|October 24, 2002|
I am amazed at how many individuals have the mistaken idea that
signals and detectable warning strips will be installed "everywhere". Either I misread
the access board guidelines or am missing something here.
I have been traveling independently for over 30 years (first with a white cane and
now with a guide dog). Everything I learned related to traffic patterns, pedestrian right
of way, safe crossings- just do not apply today- If were to follow ALL the rules of
crossing streets today, I'd still be standing at the same street corner I started to cross
six months ago.
We have much heavier traffic patterns, more motorist running red lights,
more pedestrians crossing against the lights, and more turning traffic. If a
sighted individual opts not to use a pedestrian signal (ie a visual walk or don't walk sign)
when crossing a street, than that is his/her decision. What is so terribly wrong with
giving me (and other blind and visually impaired travelers access to those visual
Accessible Pedestrian signals are not meant to take our decision making skills
away, nor are they meant to substitute for all our past training. They are designed and
to be used as an tool- to suppliment the skills one already has.
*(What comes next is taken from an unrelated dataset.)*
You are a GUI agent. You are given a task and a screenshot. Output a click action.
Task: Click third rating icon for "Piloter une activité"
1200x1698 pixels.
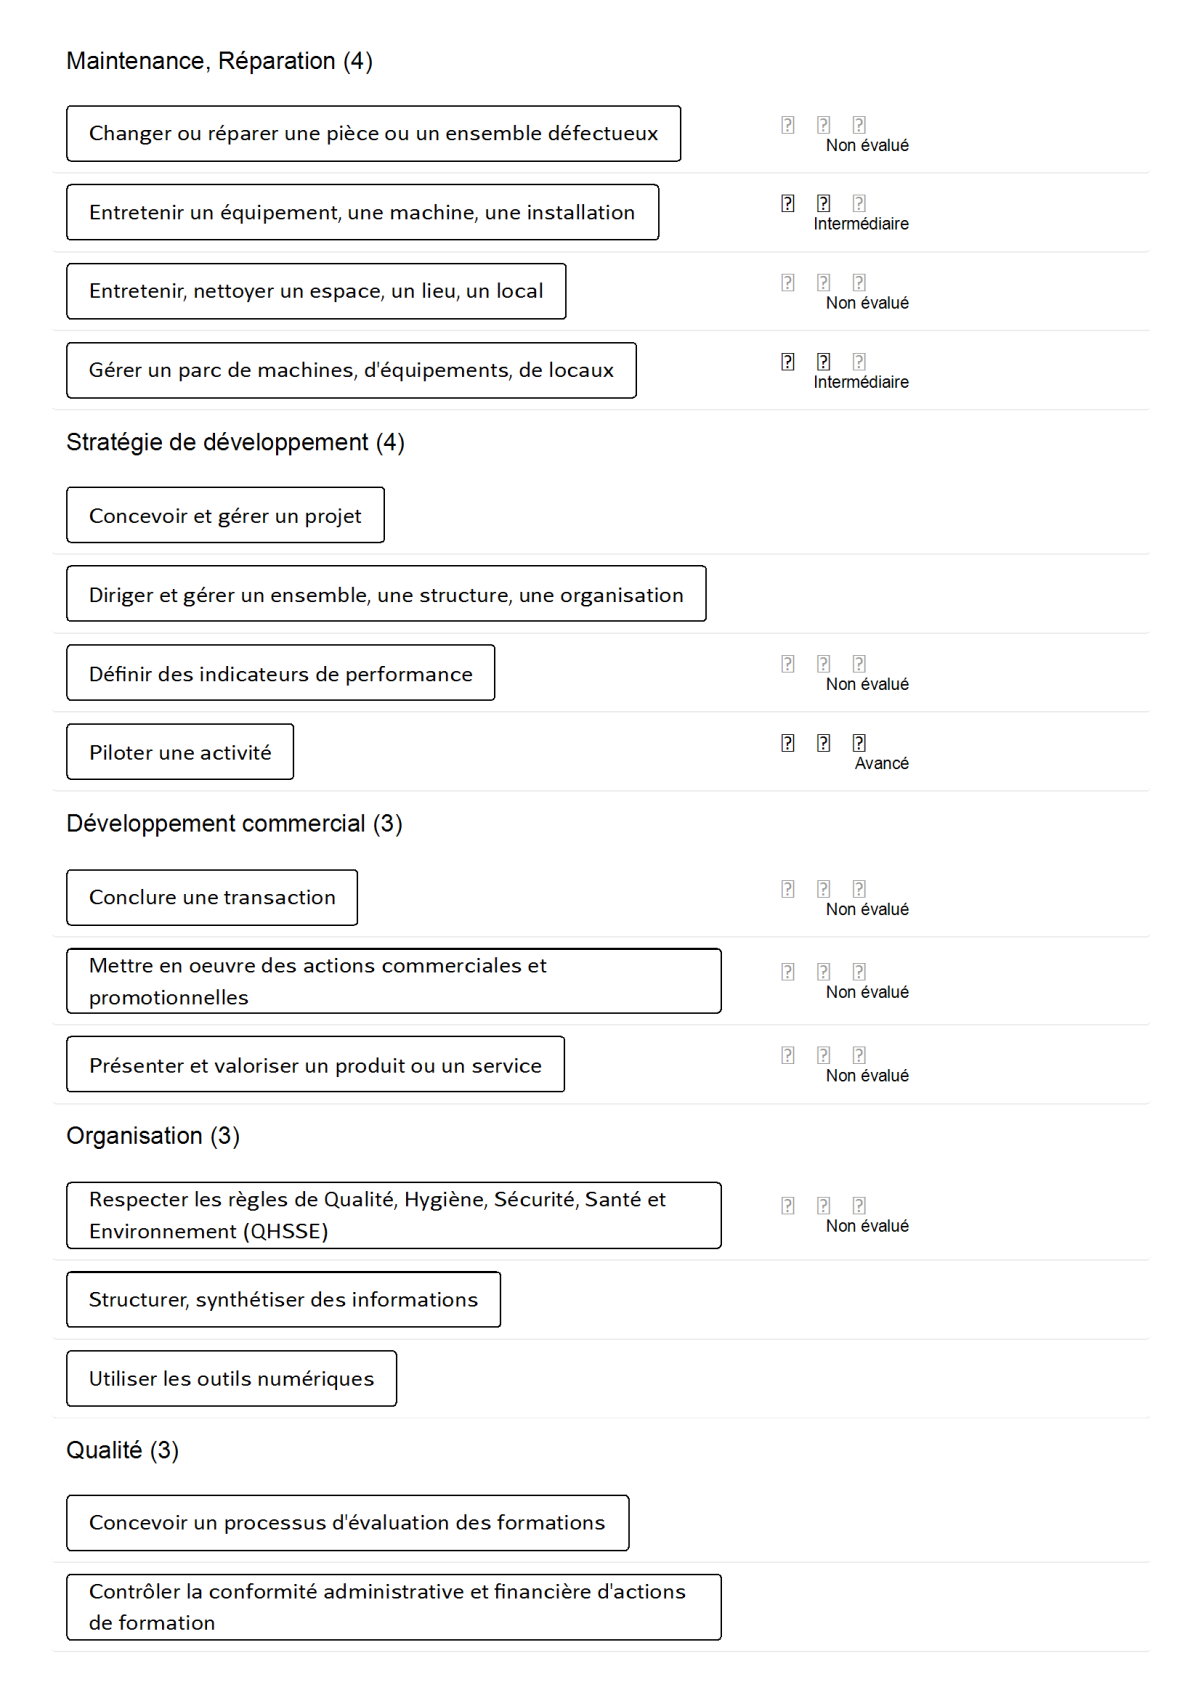point(859,743)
If we follow the NFB's logic - that audible pedestrian signals stereotype us, then why is
it ok for us to use other adaptive technologies such as screenreaders and
refreshable braille displays for our computers? Don't those tools point us out as
Audible Pedestrian signals do not alert us to turning traffic, they don't alert us to
motorist running a red light- we have to use our hearing and be aware of what is going on
around us. The audible signals do indicate that you have a "walk signal". You
still have to listen for traffic to determine if it is safe to cross.
If you don't like the signals, just don't use them. Allow me- and others- to make the choice to
use or not use audible signals as a tool when we make various street crossings.
I applaud the Access Boards efforts to include access issues in the ADA for Blind
and visually impaired consumers. Please do not be bullied into removing language from
guidelines that gives me the same access to visual signals (such as a yellow platform
lines or a visual pedestrian signals)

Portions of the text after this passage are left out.